Context-Aware Web Attack Detection in Open-Source SIEM Systems via MITRE ATT&CK-Enriched Behavioral Profiling

Source: arXiv:2605.13337 · Published 2026-05-13 · By Badr Alboushy, Assef Jafar, Mohamad Aljnidi, Mohamad Bashar Disoki, Aref Shaheed

TL;DR

Evaluated on a purpose-built dataset of 46,454 Wazuh security events, Smart-SIEM dramatically improves detection compared to classifiers without context features, raising macro F1 from approximately 0.705 to as high as 0.967 for binary detection and 0.914 for attack categorization. The system outperforms Wazuh's native rule engine, detecting 100% of Brute Force and 98.3% of Broken Authentication attacks undetected by rules. The authors also define an adaptive retraining mechanism addressing concept drift, recovering F1 from 0.465 back up to 0.814 after including new attack labels. The practical architecture integrates with Wazuh via Kafka and Elasticsearch, enabling scalable, context-aware classification in real deployment. Overall, this work demonstrates the value of context-enriched behavioural feature engineering and hybrid gradient boosting cascades to enhance open-source SIEM web-attack detection.

Key findings

Contextual behavioural features improve macro F1 from ~0.705 to 0.947–0.967 for binary detection (Stage 1) and from 0.552–0.590 to 0.876–0.914 for six-class attack classification (Stage 2), an average gain of +0.254 and +0.324 respectively.
The hybrid cascade with LightGBM for binary detection and XGBoost for six-class classification achieves best results: 0.967 F1 (binary), 0.914 F1 (multi-class).
Wazuh's native rule engine detects 0% of Brute Force and Broken Authentication events; the AI module detects 100% and 98.3% respectively.
A context window size of N=30 prior events per source IP is identified as optimal via ablation study.
SMOTE-NC oversampling balances training classes, especially boosting minority classes from as low as 0.6% (Broken Auth) to equalized 10% proportions.
The self-adaptive retraining mechanism recovers from concept drift: F1 drops from 0.905 to 0.465 when unseen attacks appear, improves to 0.695 with Phase 2 retraining only, and finally reaches 0.814 after retraining both stages.
Eight gradient boosting and baseline algorithms tested all benefit similarly from adding context features, confirming feature engineering rather than specific model choice drives performance.
Context features dominate feature importance analysis, contributing far more gain than single-event fields.

Threat model

The adversary is a remote attacker performing multi-step web application attacks (SQL injection, XSS, brute force, broken authentication, scanning) from distinct source IPs.

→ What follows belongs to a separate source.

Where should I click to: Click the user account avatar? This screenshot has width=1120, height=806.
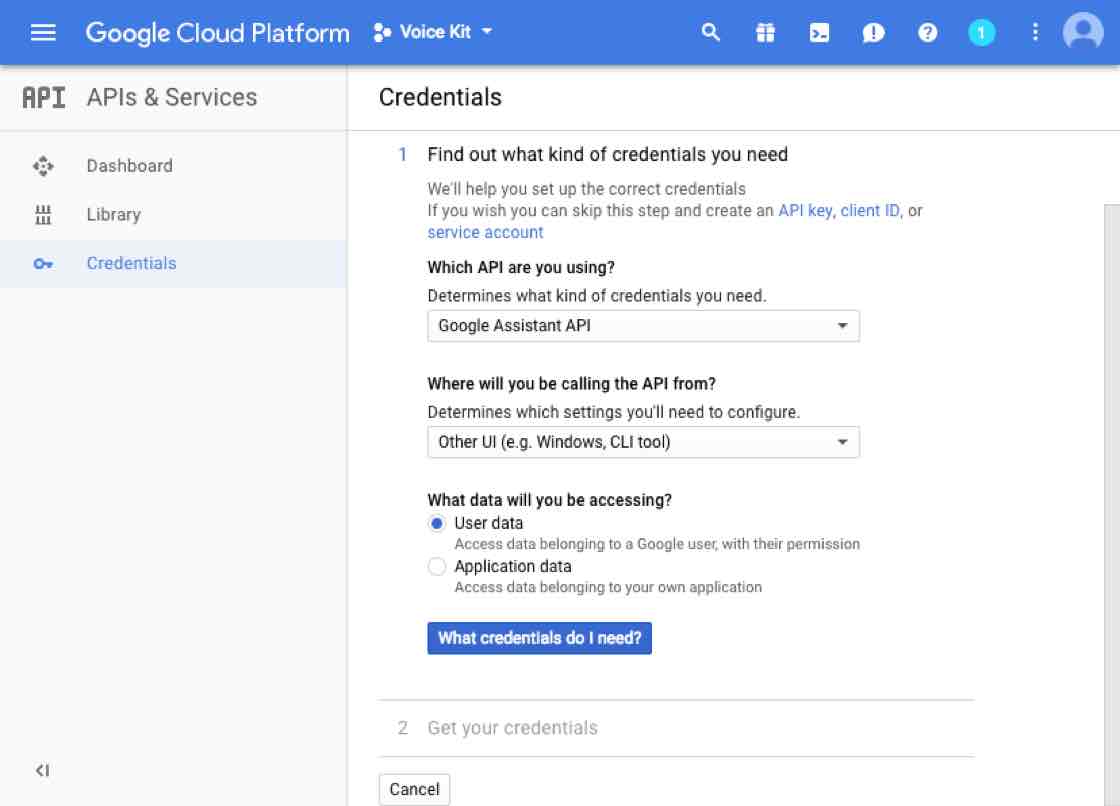[1083, 32]
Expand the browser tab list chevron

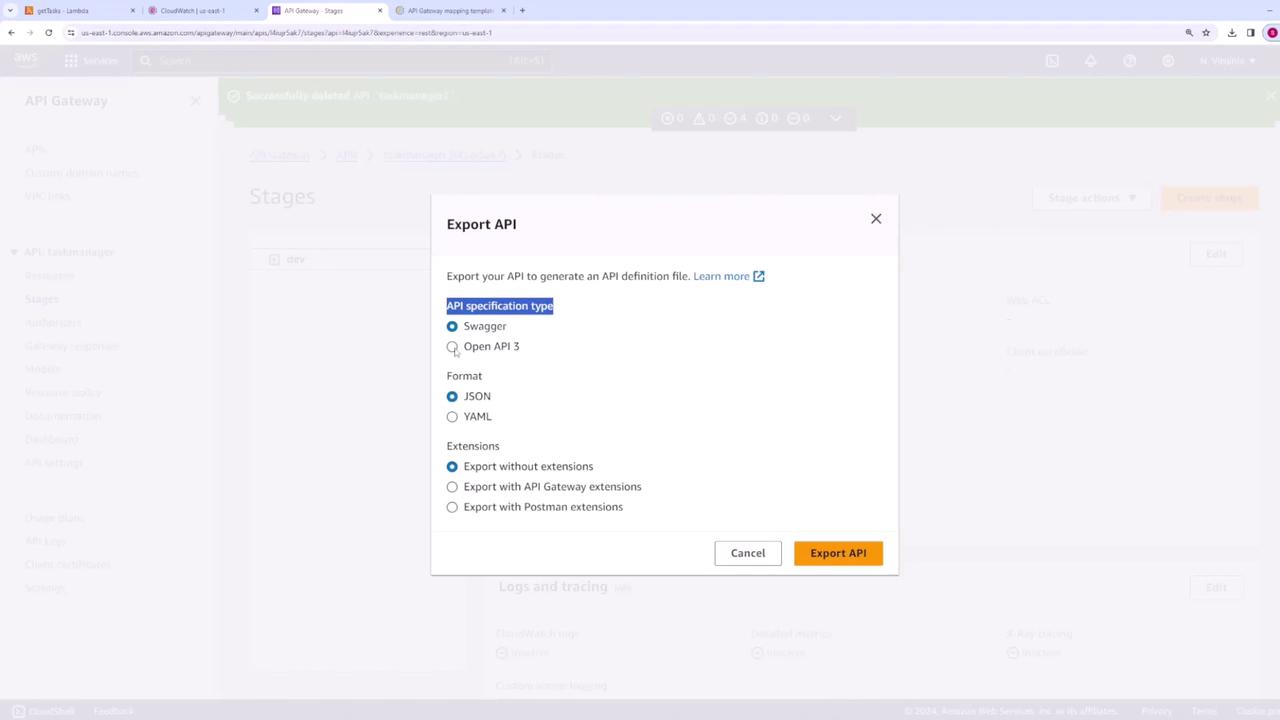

They cannot subvert or censor log collection, nor tamper with SIEM events or the classification pipeline. The defender observes enriched Wazuh security events with rule metadata and MITRE ATT&CK mappings, and is able to store and query historical events per source IP to detect correlated campaigns across sequences. The threat model excludes insider threats, encrypted or obfuscated traffic that escapes logging, and evasion that completely mimics benign temporal behaviors.

Methodology — deep read

Threat Model and Assumptions: The adversary attempts multi-step web application attacks (SQL injection, XSS, brute force, broken auth, scanning, sensitive data exposure) against a vulnerable web application (OWASP Juice Shop). Attacks originate from distinct IPs; the defender observes Wazuh SIEM security events normalized from Apache logs with rules mapped to MITRE ATT&CK techniques. The attacker cannot modify or tamper with log collection or backend AI classification pipelines. The defender assumes a clean source-IP-to-actor mapping for labeling. The system exploits intra-source temporal correlation to detect coordinated campaigns invisible to stateless rules.
Data: The dataset contains 46,454 security events collected from a controlled testbed. The OWASP Juice Shop server runs a Wazuh agent monitoring Apache access logs. Normal legitimate traffic is automated with Selenium from a separate source IP. Attacking machines run tools like SQLMAP (SQL injection), Acunetix (web scanning/XSS), Burp Suite (brute force/broken authentication), an XSS automation tool, and Gobuster (directory scanning), each from distinct IPs. Ground truth labels are deterministic: events matching attacker IPs and timestamps within recorded attack sessions get corresponding attack class labels; all others are NORMAL. The dataset is split chronologically and stratified into 64% train, 16% validation, 20% test. SMOTE-NC oversampling and undersampling balance classes in training, creating a balanced 12,500-event set with 10% per attack class and 40% normal.
Architecture and Algorithms: Smart-SIEM attaches as a module to Wazuh, receiving security events above rule level 0 via syslog, streaming them into Apache Kafka (back-pressure, scaling) for consumer workers. For each event, the consumer retrieves the N=30 most recent prior events from the same source IP via Elasticsearch queries, strictly prior in time. Contextual behavioural features are computed aggregating HTTP response status code distributions, maximum rule activation counts, and cumulative MITRE ATT&CK technique frequency counts within this window, producing a per-source-IP session-aware feature vector.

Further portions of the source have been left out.